==== Record extracts ====
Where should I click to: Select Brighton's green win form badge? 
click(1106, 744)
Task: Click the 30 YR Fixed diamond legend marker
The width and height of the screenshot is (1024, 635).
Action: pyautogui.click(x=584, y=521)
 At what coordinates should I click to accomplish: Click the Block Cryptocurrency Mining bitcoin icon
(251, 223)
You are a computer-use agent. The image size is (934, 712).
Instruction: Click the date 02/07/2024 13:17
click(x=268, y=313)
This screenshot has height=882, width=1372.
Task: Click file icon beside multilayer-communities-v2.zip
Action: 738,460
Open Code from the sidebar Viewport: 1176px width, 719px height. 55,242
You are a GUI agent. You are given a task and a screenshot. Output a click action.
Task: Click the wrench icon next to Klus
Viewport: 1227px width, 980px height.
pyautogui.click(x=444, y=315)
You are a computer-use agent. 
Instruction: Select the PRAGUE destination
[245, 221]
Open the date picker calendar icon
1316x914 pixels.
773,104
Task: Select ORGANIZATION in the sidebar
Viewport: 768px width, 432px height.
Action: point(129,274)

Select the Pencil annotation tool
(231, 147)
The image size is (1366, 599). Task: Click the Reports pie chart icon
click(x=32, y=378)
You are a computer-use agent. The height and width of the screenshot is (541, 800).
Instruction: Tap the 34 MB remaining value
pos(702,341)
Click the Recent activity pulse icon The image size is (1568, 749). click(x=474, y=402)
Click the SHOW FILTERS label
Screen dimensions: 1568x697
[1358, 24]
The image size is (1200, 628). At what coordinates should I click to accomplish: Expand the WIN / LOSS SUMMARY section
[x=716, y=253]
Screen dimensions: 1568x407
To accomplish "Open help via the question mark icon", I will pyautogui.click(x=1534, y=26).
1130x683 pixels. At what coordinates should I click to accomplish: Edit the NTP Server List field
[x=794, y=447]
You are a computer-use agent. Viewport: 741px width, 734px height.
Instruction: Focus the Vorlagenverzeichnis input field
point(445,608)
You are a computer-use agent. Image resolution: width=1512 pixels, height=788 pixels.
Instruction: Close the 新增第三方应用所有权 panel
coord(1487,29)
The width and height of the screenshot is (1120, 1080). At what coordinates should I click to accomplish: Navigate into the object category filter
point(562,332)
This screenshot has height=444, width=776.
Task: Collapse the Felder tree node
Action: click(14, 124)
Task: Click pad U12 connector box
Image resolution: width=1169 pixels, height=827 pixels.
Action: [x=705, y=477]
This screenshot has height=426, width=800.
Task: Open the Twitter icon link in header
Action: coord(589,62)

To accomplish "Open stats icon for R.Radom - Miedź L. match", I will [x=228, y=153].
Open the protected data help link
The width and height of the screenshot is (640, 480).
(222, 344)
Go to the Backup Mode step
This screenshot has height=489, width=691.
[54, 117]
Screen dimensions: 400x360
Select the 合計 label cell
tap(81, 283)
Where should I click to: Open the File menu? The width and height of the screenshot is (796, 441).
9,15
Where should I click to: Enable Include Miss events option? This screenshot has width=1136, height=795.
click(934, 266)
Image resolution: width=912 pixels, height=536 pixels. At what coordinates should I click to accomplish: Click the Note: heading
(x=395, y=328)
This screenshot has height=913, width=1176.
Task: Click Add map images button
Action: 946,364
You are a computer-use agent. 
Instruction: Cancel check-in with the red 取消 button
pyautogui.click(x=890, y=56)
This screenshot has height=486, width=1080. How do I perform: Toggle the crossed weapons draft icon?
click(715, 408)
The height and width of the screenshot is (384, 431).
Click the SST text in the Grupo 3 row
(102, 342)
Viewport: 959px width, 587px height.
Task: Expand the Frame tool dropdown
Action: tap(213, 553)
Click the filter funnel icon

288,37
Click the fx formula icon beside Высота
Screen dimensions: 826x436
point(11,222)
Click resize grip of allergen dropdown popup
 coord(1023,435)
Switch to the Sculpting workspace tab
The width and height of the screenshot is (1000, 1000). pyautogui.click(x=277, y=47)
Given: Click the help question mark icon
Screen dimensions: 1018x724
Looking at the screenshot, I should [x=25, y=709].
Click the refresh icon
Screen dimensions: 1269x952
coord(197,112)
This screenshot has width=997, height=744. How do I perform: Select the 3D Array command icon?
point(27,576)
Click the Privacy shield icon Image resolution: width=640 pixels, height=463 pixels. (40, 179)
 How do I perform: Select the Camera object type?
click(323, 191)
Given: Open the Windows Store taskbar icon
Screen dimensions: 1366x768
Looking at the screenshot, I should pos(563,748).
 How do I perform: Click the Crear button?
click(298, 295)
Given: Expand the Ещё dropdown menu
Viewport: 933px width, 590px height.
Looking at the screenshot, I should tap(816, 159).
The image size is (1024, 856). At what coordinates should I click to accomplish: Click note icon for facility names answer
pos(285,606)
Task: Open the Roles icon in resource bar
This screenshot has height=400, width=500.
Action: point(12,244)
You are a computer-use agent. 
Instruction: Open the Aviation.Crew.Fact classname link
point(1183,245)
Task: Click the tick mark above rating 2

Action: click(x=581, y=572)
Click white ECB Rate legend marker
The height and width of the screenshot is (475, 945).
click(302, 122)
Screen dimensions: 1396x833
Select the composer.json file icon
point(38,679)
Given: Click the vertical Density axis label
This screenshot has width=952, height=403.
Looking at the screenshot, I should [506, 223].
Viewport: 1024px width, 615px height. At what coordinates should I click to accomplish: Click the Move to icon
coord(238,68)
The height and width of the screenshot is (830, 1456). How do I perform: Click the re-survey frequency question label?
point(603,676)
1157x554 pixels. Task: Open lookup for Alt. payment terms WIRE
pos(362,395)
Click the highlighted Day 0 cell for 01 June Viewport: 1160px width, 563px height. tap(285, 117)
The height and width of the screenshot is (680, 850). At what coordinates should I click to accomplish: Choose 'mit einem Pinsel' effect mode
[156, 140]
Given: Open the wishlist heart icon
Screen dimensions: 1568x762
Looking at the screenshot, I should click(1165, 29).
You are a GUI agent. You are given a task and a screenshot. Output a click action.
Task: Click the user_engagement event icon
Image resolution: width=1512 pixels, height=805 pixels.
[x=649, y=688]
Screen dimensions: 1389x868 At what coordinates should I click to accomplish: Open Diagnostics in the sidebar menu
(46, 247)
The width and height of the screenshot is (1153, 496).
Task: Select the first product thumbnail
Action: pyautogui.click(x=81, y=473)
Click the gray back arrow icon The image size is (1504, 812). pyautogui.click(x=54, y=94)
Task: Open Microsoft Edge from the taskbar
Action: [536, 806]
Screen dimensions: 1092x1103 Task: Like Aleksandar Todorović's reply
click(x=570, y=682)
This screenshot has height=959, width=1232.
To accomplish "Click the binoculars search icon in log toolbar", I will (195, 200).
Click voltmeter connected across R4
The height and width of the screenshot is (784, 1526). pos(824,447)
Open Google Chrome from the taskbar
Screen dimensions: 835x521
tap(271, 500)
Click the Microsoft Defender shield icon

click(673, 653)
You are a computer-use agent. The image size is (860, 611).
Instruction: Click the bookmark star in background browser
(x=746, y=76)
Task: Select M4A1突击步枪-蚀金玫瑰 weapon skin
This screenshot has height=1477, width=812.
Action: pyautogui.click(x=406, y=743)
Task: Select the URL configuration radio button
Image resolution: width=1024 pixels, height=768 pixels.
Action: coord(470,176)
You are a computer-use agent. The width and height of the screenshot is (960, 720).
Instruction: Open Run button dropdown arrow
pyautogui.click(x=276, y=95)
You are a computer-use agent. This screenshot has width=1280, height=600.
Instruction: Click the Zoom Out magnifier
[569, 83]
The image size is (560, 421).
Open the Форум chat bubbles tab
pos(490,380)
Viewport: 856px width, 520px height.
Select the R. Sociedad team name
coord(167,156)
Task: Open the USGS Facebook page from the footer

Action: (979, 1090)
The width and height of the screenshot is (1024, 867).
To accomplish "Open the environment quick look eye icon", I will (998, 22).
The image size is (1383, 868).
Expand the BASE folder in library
====
- **Exercise instructions**:
Reproduce, word for word and in full, only the lines above that start at the line with "How do I perform: Click the Crear button?" and run through the line with "Given: Click the vertical Density axis label", both ends included.

- **Exercise output**:
 How do I perform: Click the Crear button?
click(298, 295)
Given: Expand the Ещё dropdown menu
Viewport: 933px width, 590px height.
Looking at the screenshot, I should tap(816, 159).
The image size is (1024, 856). At what coordinates should I click to accomplish: Click note icon for facility names answer
pos(285,606)
Task: Open the Roles icon in resource bar
This screenshot has height=400, width=500.
Action: point(12,244)
You are a computer-use agent. 
Instruction: Open the Aviation.Crew.Fact classname link
point(1183,245)
Task: Click the tick mark above rating 2

Action: click(x=581, y=572)
Click white ECB Rate legend marker
The height and width of the screenshot is (475, 945).
click(302, 122)
Screen dimensions: 1396x833
Select the composer.json file icon
point(38,679)
Given: Click the vertical Density axis label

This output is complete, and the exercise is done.